YOUR ASSIGNMENT:
Word for word, copy the line containing "The width and height of the screenshot is (1280, 567)." and each line after it in the records below, ending with the last line.
══ DATA EXTRACT ══
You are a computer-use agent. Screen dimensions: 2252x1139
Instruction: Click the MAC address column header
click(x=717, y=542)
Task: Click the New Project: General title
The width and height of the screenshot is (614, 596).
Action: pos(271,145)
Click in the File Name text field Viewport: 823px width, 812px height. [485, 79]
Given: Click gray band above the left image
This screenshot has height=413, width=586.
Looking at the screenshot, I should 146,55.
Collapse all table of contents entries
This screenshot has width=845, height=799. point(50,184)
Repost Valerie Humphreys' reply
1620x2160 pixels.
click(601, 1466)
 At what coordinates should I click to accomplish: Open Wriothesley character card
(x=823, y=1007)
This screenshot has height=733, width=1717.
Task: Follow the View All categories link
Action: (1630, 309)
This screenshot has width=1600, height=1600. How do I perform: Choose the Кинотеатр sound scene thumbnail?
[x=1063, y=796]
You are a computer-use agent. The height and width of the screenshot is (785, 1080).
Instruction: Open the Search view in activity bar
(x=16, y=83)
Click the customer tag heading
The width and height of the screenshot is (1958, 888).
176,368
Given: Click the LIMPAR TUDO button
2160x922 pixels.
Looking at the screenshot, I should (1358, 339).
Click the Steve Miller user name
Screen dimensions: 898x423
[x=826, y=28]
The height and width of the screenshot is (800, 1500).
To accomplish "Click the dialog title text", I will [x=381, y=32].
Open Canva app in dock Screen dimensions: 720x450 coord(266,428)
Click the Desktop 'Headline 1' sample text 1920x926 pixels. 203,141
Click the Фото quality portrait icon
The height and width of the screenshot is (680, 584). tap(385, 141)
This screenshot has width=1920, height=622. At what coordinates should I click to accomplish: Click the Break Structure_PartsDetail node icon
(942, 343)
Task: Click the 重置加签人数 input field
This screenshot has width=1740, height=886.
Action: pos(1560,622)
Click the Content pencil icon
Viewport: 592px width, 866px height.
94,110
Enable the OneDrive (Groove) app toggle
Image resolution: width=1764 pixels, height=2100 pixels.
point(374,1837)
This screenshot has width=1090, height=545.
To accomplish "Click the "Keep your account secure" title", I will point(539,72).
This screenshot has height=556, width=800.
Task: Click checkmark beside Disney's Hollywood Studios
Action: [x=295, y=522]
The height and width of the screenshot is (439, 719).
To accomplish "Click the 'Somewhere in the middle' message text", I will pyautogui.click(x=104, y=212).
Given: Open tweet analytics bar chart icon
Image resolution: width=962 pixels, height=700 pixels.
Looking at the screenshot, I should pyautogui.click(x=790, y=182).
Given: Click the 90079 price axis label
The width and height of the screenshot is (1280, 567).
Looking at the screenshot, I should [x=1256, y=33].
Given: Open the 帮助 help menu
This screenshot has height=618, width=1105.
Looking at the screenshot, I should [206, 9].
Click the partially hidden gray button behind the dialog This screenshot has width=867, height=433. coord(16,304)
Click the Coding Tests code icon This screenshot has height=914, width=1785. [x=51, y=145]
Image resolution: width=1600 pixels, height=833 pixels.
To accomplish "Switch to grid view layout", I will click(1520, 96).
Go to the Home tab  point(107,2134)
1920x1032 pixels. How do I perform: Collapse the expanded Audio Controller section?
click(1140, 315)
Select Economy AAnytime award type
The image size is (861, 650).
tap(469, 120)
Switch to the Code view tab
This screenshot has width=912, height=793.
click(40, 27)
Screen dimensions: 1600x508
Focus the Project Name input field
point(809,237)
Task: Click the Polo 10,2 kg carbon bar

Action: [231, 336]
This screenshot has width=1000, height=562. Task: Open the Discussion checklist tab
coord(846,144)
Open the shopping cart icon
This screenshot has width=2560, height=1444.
═══
ANSWER BELOW:
The width and height of the screenshot is (1280, 567).
Looking at the screenshot, I should [x=1256, y=33].
Given: Open the 帮助 help menu
This screenshot has height=618, width=1105.
Looking at the screenshot, I should [206, 9].
Click the partially hidden gray button behind the dialog This screenshot has width=867, height=433. coord(16,304)
Click the Coding Tests code icon This screenshot has height=914, width=1785. [x=51, y=145]
Image resolution: width=1600 pixels, height=833 pixels.
To accomplish "Switch to grid view layout", I will click(1520, 96).
Go to the Home tab  point(107,2134)
1920x1032 pixels. How do I perform: Collapse the expanded Audio Controller section?
click(1140, 315)
Select Economy AAnytime award type
The image size is (861, 650).
tap(469, 120)
Switch to the Code view tab
This screenshot has width=912, height=793.
click(40, 27)
Screen dimensions: 1600x508
Focus the Project Name input field
point(809,237)
Task: Click the Polo 10,2 kg carbon bar

Action: [231, 336]
This screenshot has width=1000, height=562. Task: Open the Discussion checklist tab
coord(846,144)
Open the shopping cart icon
This screenshot has width=2560, height=1444.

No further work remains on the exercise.